Having '$netvm' which means different things depending on calling VM
may be misleading. I'd rather understand it as "system default NetVM".
Maybe "$srcvm:netvm"? Later we may introduce another options like this,
for example "$srcvm:gpgvm".
> The above examples also suggest that DispVMs should not be implicitly inheriting
> any policies from the srcvm, like it is currently the case with firewall
> configuration. I think this is a cleaner approach. Although there is some
> potential problem -- e.g. I might want most of the DispVMs to be offline, except
> the one for opening URLs from my email domain. So I would like to say something
> like:
>
> cat qubes.Tcp
> $dispvm deny
> $dispvm.srcvm=work-email allow *:https # Admittedly syntax a bit clumsy...
Maybe have a separate DispVM for that? Then the syntax would be clearer:
cat qubes.Tcp
$dispvm deny
$dispvm:my_web_dispvm allow *:https
cat qubes.OpenURL
work-email $dispvm:my_web_dispvm allow
Admittedly at the cost of having additional DispVM base VM to manage.

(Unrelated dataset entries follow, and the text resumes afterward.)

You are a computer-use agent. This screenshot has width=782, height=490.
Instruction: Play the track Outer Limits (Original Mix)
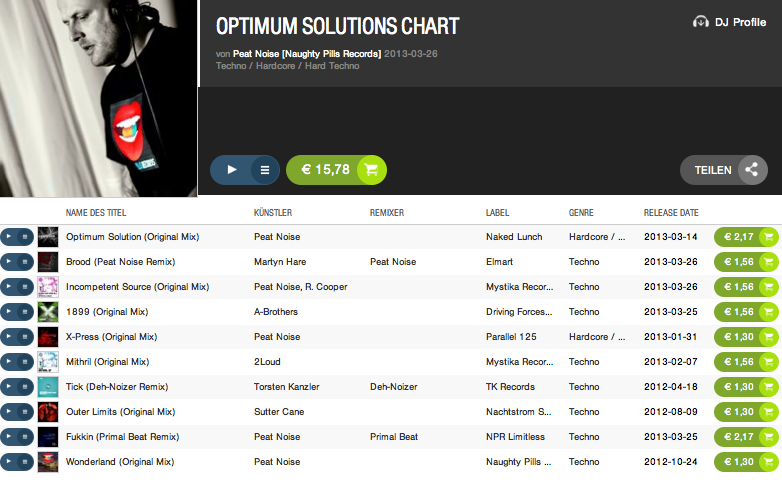pos(9,412)
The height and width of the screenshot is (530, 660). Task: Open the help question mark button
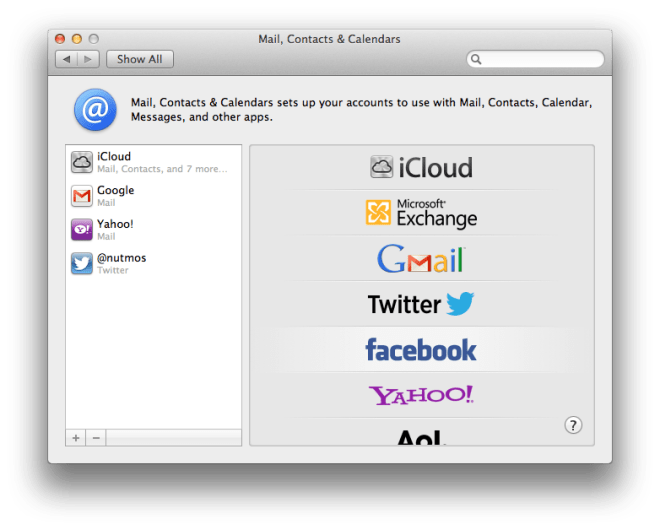click(x=573, y=425)
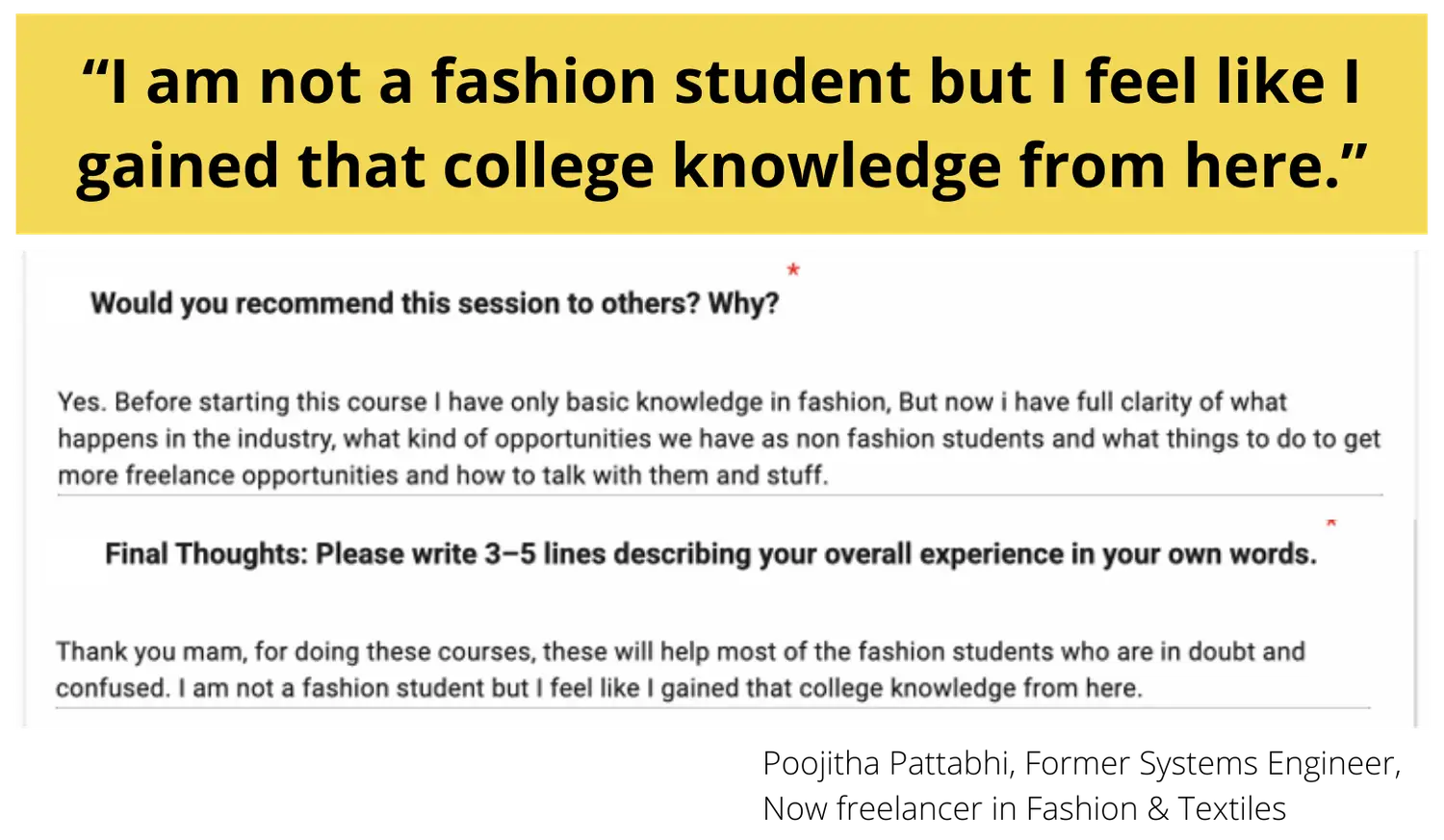Click the word "Why?" in the question
Screen dimensions: 1444x840
click(x=743, y=304)
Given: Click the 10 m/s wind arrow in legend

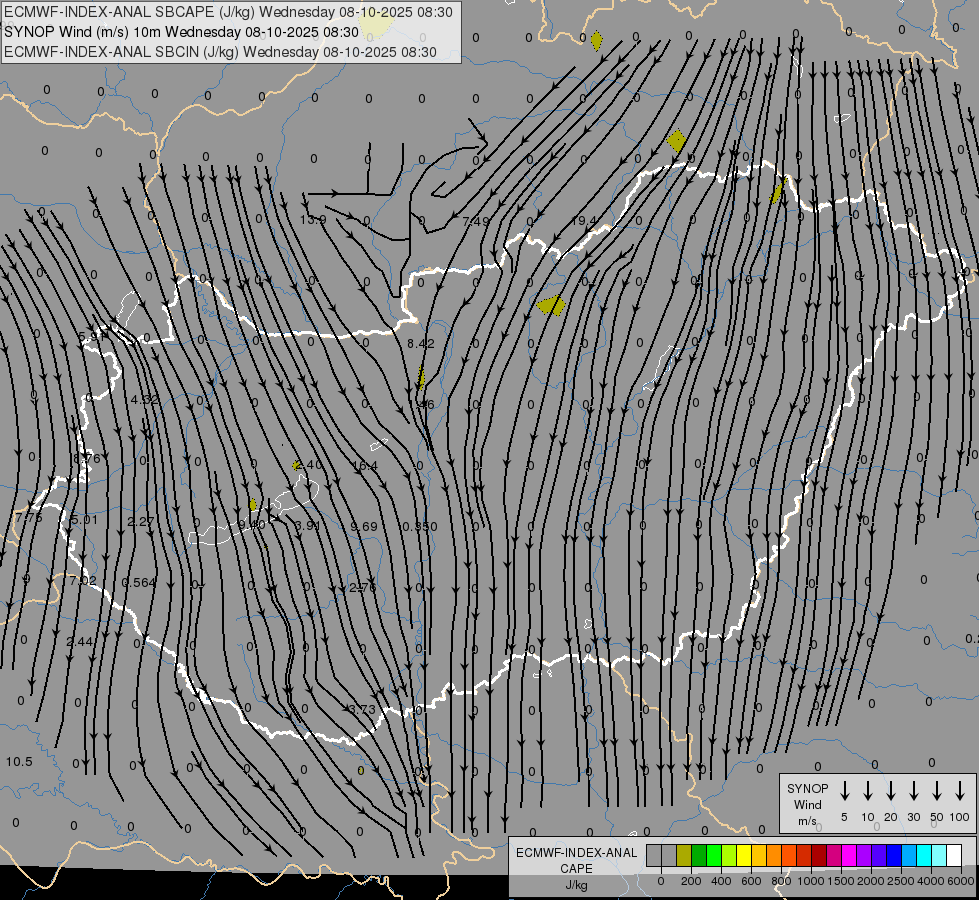Looking at the screenshot, I should coord(868,791).
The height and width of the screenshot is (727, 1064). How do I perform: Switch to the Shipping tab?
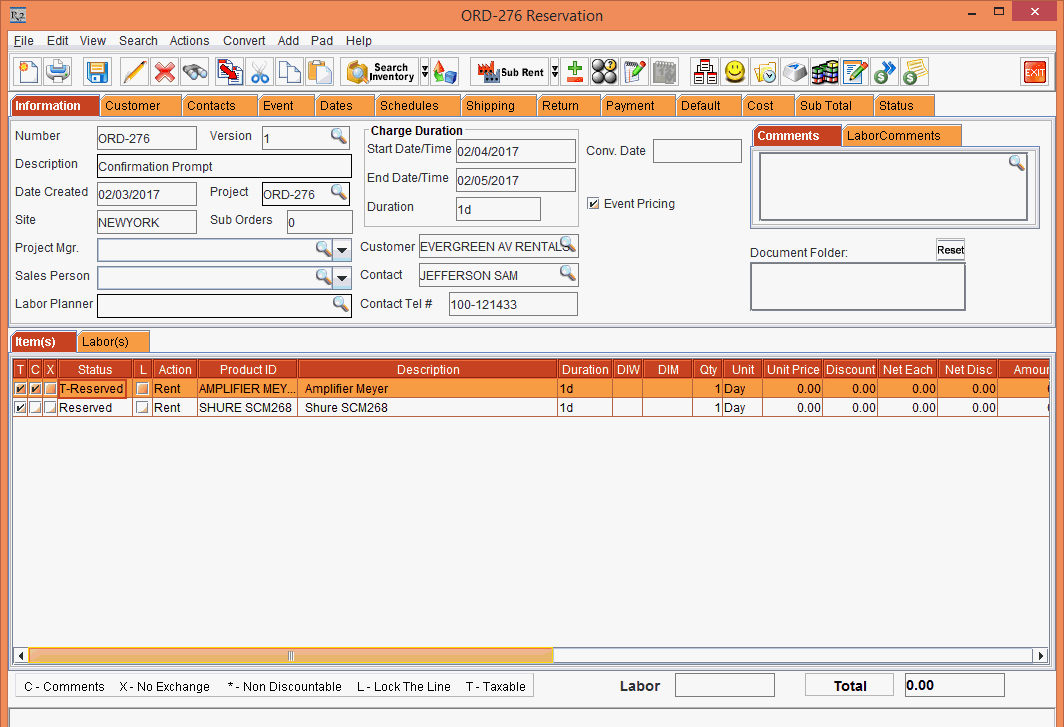click(x=490, y=106)
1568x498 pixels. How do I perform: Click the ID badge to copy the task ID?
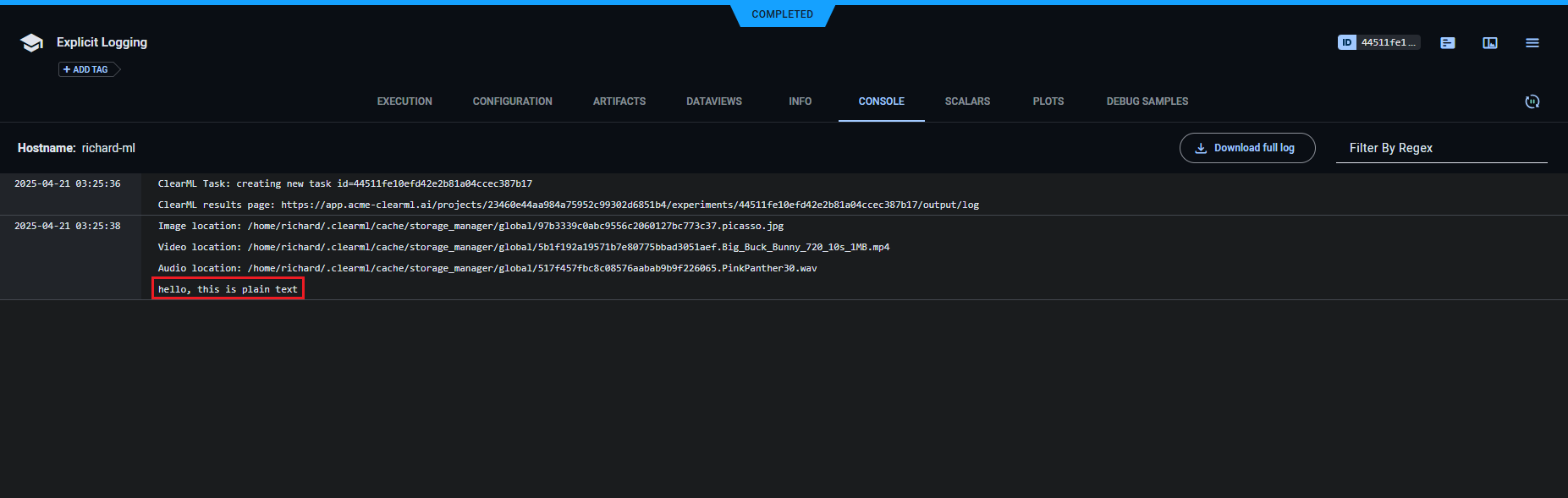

> Such central configuration of all the VM interactions from within the Qubes
> policy, combined with our management framework, should make it much easier to
> offer default preconfigured configurations, hopefully making it harder for
> users to shoot themselves into their foot.
>
> BTW, I think it might be useful to also provide some kind of a policy evaluation
> tool, or some kind of a "simulator", to let the admins test the policies. One
> example of a policy evaluation tool might be a graphing tool (based on dot) for
> drawing all the allowed RPC invocations between VMs. Am I not mistaken that it
> should work in O(M*N^2) time, where M is the number of files in
> /etc/qubes-rpc/policy, and N is the no of VMs in the system?
>
> The remaining questions are how to determine the DispVM's 1) label and 2) netvm?
> I don't have a strong opinion here, although I'm leaning towards having the
> DispVM inherit the two from its template.
>
> joanna.
>
> [1]
https://groups.google.com/forum/#!topic/qubes-devel/uQJL7I70GQs
> [2]
https://www.qubes-os.org/doc/qrexec3/
- --
Best Regards,
Marek Marczykowski-Górecki
Invisible Things Lab
A: Because it messes up the order in which people normally read text.
Q: Why is top-posting such a bad thing?